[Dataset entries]
________________

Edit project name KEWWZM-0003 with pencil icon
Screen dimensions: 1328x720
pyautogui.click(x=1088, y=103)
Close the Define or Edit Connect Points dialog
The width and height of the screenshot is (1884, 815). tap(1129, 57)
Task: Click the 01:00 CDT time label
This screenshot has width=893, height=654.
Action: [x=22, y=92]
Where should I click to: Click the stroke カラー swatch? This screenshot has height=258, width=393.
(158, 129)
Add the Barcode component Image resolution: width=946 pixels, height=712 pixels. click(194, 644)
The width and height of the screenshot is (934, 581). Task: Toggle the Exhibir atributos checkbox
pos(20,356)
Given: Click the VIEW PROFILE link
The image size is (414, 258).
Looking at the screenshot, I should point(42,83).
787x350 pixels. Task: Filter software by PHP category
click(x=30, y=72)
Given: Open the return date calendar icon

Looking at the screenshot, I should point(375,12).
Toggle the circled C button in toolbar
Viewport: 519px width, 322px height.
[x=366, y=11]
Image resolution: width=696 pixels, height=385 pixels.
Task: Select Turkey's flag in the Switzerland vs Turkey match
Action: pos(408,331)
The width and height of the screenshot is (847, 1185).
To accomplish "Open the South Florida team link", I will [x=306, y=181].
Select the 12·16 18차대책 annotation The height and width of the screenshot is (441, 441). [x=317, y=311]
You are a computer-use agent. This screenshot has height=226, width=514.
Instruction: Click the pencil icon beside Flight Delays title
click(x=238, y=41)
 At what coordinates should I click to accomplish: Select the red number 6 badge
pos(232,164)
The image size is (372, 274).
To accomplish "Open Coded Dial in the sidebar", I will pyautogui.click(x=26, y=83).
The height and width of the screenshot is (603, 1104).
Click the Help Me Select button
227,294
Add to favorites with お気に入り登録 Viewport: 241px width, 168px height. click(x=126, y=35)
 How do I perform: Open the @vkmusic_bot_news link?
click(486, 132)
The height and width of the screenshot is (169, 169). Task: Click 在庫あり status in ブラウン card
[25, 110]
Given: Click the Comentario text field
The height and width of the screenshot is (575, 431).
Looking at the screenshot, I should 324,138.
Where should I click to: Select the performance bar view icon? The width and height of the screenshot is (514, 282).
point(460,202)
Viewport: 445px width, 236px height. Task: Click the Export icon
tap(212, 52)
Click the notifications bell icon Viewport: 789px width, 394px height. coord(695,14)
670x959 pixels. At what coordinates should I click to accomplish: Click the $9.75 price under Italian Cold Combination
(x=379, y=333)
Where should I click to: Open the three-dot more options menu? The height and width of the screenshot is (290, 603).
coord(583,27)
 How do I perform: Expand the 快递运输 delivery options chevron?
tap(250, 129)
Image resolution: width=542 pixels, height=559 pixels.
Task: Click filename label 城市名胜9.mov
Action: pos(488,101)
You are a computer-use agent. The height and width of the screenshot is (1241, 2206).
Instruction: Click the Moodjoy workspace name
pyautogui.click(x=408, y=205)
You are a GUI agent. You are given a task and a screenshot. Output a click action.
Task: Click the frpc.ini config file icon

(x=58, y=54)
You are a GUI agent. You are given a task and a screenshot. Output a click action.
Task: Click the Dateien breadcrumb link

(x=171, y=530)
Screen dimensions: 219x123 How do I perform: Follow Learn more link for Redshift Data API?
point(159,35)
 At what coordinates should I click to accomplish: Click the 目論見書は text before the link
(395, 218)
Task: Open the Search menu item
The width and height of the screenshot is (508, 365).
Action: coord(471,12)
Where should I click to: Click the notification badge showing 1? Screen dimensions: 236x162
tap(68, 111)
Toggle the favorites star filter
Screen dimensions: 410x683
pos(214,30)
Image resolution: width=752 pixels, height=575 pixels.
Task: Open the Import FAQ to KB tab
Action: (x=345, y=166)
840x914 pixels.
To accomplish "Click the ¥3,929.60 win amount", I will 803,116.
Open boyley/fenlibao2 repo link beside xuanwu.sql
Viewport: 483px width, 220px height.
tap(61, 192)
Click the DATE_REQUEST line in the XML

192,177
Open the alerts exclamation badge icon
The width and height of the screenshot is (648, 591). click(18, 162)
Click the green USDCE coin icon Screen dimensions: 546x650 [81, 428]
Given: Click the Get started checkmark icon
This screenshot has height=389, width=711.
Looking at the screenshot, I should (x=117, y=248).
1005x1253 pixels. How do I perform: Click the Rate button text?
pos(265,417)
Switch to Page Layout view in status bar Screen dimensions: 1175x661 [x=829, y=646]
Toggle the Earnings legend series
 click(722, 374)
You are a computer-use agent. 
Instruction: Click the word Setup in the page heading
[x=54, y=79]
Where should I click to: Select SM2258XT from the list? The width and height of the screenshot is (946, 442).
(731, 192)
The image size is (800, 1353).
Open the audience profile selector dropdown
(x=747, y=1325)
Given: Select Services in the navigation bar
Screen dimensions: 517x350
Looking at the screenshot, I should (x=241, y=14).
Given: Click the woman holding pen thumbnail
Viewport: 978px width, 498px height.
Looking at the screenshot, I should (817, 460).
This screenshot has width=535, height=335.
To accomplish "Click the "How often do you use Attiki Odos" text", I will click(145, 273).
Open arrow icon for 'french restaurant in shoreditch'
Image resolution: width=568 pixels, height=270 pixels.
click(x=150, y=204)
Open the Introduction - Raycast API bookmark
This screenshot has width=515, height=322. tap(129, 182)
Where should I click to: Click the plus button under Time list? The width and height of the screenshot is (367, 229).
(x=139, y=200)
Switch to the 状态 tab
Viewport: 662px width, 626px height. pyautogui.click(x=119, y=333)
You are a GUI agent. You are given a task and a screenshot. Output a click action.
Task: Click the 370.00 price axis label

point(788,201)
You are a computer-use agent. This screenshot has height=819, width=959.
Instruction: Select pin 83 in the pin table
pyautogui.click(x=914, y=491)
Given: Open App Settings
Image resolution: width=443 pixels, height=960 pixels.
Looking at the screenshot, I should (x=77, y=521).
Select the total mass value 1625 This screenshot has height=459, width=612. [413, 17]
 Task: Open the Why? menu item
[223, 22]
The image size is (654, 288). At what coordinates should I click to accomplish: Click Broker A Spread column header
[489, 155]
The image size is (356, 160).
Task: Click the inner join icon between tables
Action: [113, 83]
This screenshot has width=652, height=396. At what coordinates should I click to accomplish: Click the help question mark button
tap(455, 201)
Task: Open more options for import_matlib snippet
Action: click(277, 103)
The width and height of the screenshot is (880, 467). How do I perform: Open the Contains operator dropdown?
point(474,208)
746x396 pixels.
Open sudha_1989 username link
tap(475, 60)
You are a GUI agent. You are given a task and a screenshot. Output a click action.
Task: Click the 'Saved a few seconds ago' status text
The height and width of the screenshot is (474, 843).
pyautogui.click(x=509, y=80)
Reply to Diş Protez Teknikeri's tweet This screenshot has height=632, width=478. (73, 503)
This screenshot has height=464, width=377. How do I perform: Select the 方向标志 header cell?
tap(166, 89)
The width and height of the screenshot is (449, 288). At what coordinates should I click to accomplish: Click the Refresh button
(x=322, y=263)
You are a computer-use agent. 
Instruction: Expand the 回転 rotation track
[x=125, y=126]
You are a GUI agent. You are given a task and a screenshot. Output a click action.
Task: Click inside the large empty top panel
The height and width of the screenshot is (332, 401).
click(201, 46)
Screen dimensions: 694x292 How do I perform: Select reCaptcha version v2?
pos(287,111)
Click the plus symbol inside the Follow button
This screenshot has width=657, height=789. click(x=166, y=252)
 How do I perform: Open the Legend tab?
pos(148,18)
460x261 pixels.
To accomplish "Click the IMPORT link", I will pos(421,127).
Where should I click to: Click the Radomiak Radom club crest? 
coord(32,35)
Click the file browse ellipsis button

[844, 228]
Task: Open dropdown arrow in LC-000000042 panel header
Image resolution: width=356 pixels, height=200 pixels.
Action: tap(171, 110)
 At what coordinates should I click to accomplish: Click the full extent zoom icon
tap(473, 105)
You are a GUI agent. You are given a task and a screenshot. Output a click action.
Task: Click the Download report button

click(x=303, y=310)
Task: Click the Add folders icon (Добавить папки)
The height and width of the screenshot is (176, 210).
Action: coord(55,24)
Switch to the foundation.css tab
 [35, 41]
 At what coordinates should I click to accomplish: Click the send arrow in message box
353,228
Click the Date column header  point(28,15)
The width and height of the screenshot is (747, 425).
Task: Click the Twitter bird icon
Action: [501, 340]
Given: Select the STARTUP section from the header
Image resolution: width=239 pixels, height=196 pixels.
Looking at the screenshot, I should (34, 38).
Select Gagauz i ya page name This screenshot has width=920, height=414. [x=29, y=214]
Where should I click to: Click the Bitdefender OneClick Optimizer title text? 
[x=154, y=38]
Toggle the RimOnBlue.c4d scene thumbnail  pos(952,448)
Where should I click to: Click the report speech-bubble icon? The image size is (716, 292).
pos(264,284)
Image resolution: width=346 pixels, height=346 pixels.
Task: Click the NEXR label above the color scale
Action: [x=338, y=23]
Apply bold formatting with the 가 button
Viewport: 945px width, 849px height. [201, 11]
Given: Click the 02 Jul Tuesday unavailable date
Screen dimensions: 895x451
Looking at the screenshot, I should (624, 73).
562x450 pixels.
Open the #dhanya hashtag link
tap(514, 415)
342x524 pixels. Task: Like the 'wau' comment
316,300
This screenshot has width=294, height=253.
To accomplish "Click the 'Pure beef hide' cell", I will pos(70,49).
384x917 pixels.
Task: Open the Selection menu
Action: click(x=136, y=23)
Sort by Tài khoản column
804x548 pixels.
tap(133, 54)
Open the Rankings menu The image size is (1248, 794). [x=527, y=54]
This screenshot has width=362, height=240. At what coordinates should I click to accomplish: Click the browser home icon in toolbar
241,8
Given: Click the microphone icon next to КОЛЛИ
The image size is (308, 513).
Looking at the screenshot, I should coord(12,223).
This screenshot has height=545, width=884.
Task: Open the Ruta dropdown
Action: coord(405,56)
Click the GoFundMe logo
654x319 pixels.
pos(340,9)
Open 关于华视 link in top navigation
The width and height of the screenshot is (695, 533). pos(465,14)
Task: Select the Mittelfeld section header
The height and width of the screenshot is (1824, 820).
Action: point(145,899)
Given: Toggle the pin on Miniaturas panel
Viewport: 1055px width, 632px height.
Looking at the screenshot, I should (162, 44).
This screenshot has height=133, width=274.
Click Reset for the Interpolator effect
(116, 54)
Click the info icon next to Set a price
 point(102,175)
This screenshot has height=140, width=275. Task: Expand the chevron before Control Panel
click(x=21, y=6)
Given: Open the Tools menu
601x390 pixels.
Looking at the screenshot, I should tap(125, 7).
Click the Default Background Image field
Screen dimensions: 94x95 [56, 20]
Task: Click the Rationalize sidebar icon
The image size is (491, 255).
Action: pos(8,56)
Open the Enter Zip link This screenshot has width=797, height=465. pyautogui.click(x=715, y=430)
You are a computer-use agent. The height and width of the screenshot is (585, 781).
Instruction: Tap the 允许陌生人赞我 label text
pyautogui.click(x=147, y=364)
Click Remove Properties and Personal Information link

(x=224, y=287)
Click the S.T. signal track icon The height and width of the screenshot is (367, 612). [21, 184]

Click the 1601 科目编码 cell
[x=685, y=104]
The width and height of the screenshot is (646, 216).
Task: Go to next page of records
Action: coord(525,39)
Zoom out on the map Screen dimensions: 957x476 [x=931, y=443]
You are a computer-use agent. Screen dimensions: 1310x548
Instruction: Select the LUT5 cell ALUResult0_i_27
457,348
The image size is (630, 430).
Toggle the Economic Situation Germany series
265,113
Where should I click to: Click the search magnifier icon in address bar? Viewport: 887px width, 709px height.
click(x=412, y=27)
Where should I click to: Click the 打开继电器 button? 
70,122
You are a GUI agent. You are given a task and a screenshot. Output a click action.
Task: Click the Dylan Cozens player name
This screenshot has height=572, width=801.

________________

* Prompt *
Only one stretch of the records above is wanted: the lines between the one holding "Where should I click to: Select SM2258XT" and the one holding "Given: Open App Settings", inclusive, reproduced exactly.

* Result of this task *
Where should I click to: Select SM2258XT from the list? The width and height of the screenshot is (946, 442).
(731, 192)
The image size is (800, 1353).
Open the audience profile selector dropdown
(x=747, y=1325)
Given: Select Services in the navigation bar
Screen dimensions: 517x350
Looking at the screenshot, I should (x=241, y=14).
Given: Click the woman holding pen thumbnail
Viewport: 978px width, 498px height.
Looking at the screenshot, I should (817, 460).
This screenshot has width=535, height=335.
To accomplish "Click the "How often do you use Attiki Odos" text", I will click(145, 273).
Open arrow icon for 'french restaurant in shoreditch'
Image resolution: width=568 pixels, height=270 pixels.
click(x=150, y=204)
Open the Introduction - Raycast API bookmark
This screenshot has width=515, height=322. tap(129, 182)
Where should I click to: Click the plus button under Time list? The width and height of the screenshot is (367, 229).
(x=139, y=200)
Switch to the 状态 tab
Viewport: 662px width, 626px height. pyautogui.click(x=119, y=333)
You are a GUI agent. You are given a task and a screenshot. Output a click action.
Task: Click the 370.00 price axis label

point(788,201)
You are a computer-use agent. This screenshot has height=819, width=959.
Instruction: Select pin 83 in the pin table
pyautogui.click(x=914, y=491)
Given: Open App Settings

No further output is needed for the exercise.